When The Going Gets Tough
Cut to a month into training, despite making friends and loving my course, I developed a condition which basically meant I had chronic nausea that could vary from queasiness to debilitating sickness and not being able to leave the house, and doctors presumed it was just anxiety- SPOILER ALERT… it wasn’t (I’ve written another post about my health journey this year if you wanna find out more). This basically just meant I found participating in dance classes and every day life, very difficult. London Studio Centre were fabulous and the welfare team are just the greatest. In the worst spells I would sit out of all my classes or even go home but it also meant that just on the daily I couldn’t push myself like I wanted to.
It seems first year flicked between tears of joy to tears of despair. So here’s the thing, you kinda know that stage schools gonna be difficult but you’re still a little surprised when it kicks your butt. So take the Spring Showcase, a performance for the general public at Easter that you can only participate in if chosen by a teacher. I gave myself such a hard time for not getting in. I’m grateful for how resilient it is making me and I appreciate the highs so much more now. The one thing I told myself over and over again when I was accepted into stage school was that the highs always make the lows worth while. In an industry of constant no’s, it’s extremely easy to let it get on top of you. As long as I still believe the highs make it worthwhile, then I’m still making progress and therefore someday will succeed in this industry.
As assessments approached I noticed how the nausea would get worse with the more stress I put my body under. Despite that I managed to get grades to be proud of thats something I want to change this year, now that my nausea is manageable.

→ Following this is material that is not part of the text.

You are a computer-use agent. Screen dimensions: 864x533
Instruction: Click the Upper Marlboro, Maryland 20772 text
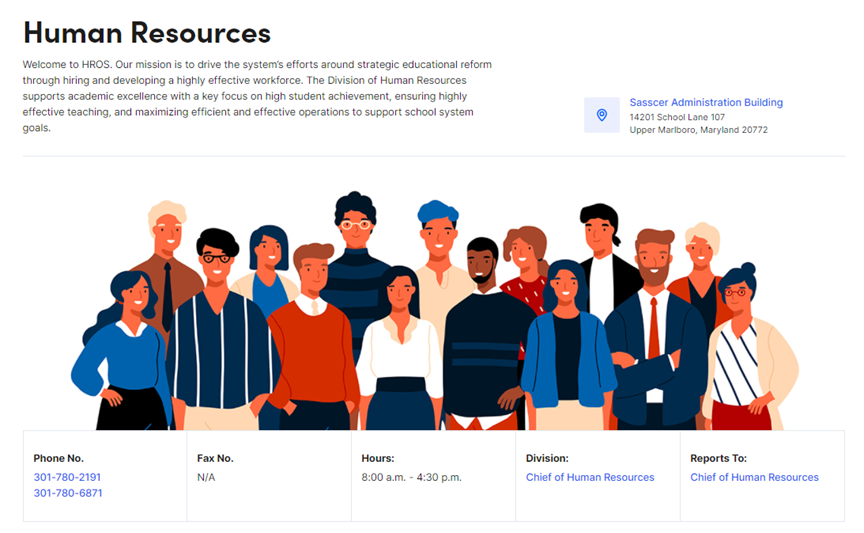698,130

One of my greatest achievements is getting 66 in my Singing Assessment which is 4 marks off a First. I’ve really struggled with my confidence in singing and seeing such a great progress is one of the things I’m most proud of. I know I have lots of work to do on my dancing as I’m the first person to admit I’m not the greatest technical dancer but isn’t that the whole reason I’m here? If I was the finished article already I wouldn’t need training.
It’s All Worth It
Despite it all, nothing can compare to working hard all day and then crawling home and into bed. It feels like I’ve really been the best version of myself and even though everything hurts and I’m drained and I’m wondering how I’m going to get out of bed tomorrow, I know I will. Its all worth it in the end. So bring on second year!!